Once again my dear friend Kara recommended a book to me and I am glad she did. I probably wouldn't have read Where Things Come Back right away. There are a lot of books I want to read now and a lot of books I have to read and so it would have been a while probably. Kara said that I needed to read it because she had to talk about it with someone and I can't wait to see her tonight to do just that. Where Things Come Back is an award-winning YA book by first time author John Corey Whaley. WTCB reminded me a great deal of The Love Curse of the Rumbaughs with its very original storyline, dark humor and depiction of small-town life. When you compare any book to a Gantos book, the "any book" is going to fall short, but that's not really taking much, or anything, away from the "any book." Gantos is like Judy. One of a kind.
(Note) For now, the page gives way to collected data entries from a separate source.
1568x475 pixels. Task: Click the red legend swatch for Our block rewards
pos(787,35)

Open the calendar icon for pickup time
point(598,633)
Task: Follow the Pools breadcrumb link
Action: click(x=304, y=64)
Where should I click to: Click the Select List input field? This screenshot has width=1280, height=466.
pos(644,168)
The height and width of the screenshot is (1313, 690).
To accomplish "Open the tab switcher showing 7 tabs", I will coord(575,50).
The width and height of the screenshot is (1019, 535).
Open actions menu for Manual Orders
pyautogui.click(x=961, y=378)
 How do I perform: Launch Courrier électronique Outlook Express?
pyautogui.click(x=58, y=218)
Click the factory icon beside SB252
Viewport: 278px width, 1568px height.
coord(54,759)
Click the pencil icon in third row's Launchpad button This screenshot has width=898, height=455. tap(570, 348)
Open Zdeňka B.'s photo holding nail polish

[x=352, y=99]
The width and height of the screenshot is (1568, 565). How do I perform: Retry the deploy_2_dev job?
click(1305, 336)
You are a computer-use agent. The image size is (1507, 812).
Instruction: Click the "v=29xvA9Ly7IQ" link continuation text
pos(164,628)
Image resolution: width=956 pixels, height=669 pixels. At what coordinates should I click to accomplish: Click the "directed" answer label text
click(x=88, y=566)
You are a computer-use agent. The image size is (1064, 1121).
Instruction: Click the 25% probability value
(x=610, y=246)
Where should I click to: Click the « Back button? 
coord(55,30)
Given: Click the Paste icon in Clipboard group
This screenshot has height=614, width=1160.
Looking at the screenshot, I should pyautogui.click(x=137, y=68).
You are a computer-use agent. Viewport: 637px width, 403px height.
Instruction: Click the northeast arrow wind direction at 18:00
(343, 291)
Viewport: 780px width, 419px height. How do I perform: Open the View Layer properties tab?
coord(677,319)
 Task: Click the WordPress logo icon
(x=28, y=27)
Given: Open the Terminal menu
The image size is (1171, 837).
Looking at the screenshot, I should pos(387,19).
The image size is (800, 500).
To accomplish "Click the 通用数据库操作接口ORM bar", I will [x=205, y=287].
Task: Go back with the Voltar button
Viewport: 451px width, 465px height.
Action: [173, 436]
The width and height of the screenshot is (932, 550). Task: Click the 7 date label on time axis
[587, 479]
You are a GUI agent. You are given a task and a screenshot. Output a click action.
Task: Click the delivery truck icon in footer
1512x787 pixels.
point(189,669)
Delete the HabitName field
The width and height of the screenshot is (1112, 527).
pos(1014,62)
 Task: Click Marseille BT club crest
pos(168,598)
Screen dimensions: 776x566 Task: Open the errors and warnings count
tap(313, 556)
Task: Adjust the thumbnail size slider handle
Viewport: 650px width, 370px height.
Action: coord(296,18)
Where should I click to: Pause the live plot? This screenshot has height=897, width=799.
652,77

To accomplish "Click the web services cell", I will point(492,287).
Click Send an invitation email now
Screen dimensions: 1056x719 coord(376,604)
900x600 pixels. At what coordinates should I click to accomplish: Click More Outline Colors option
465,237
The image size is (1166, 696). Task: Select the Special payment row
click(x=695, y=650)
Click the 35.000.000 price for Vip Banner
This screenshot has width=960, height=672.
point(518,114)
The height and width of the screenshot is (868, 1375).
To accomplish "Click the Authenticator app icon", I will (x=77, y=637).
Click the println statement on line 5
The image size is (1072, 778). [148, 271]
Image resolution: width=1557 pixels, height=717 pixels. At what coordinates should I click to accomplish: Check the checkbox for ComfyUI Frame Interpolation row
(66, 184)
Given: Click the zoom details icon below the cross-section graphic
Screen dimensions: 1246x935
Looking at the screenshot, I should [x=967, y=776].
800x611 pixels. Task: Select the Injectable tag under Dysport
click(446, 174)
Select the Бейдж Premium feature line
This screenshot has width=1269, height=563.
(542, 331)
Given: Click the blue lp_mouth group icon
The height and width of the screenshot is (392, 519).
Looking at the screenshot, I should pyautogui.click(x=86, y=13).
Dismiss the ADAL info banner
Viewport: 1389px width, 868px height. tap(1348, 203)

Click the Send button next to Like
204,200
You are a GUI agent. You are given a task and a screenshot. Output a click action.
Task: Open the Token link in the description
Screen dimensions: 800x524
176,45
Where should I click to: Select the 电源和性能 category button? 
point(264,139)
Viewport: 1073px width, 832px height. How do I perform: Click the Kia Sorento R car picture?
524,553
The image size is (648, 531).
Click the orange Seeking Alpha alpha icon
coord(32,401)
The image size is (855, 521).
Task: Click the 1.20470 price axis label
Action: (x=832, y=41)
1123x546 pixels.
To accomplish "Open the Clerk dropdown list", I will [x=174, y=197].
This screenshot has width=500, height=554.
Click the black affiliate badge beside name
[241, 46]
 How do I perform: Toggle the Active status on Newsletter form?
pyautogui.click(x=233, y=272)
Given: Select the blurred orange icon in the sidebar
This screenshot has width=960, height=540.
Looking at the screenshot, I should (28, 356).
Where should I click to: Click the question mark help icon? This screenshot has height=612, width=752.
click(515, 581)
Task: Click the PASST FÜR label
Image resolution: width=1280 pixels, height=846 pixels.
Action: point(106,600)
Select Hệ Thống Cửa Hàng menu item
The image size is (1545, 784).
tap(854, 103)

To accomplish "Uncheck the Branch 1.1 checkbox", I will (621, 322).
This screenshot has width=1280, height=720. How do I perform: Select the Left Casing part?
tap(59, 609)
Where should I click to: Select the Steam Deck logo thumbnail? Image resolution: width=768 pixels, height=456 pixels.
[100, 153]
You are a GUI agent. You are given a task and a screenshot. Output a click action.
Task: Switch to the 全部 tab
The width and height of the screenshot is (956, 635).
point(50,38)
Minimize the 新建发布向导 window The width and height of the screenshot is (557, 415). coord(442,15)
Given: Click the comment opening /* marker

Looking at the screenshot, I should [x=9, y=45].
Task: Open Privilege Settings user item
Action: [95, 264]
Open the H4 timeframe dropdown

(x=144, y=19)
WTCB is full of surprises, but I was mad at myself because I figured out the surprise by the second chapter, I think it was. This is the woman who can't solve a Nancy Drew or a Three Investigators or Stuart Woods book. Trust me, the surprise is NOT easy to figure out, I just have no idea how I stumbled on it, it was totally dumb luck but once I saw the ending coming, I think I lost part of the experience of the book. Still it was an incredible, thoughtful book, even if you do figure it out after the second chapter.
Half of the book is told from the POV of Cullen a neat, cynical kid, in his summer before his senior year of high school. He has a fifteen year old brother, Gabriel, who looks a lot like him, but is a lot different. He's kind of a magical kid. The kind of kid who sees the best in everything and everyone. Cullen and Gabe have a great relationship, as do all of the members of the Witter family, which is a neat change for a YA book.
Part of the story is set in the town of Lily, Arkansas, which is fake, I think. But it could be any small town that people are dying to get out of. It had that same Norvelt-kinda feel. That's where Cullen and Gabe live. And that's the town from which Gabe disappears one day. Vanishes into thin air.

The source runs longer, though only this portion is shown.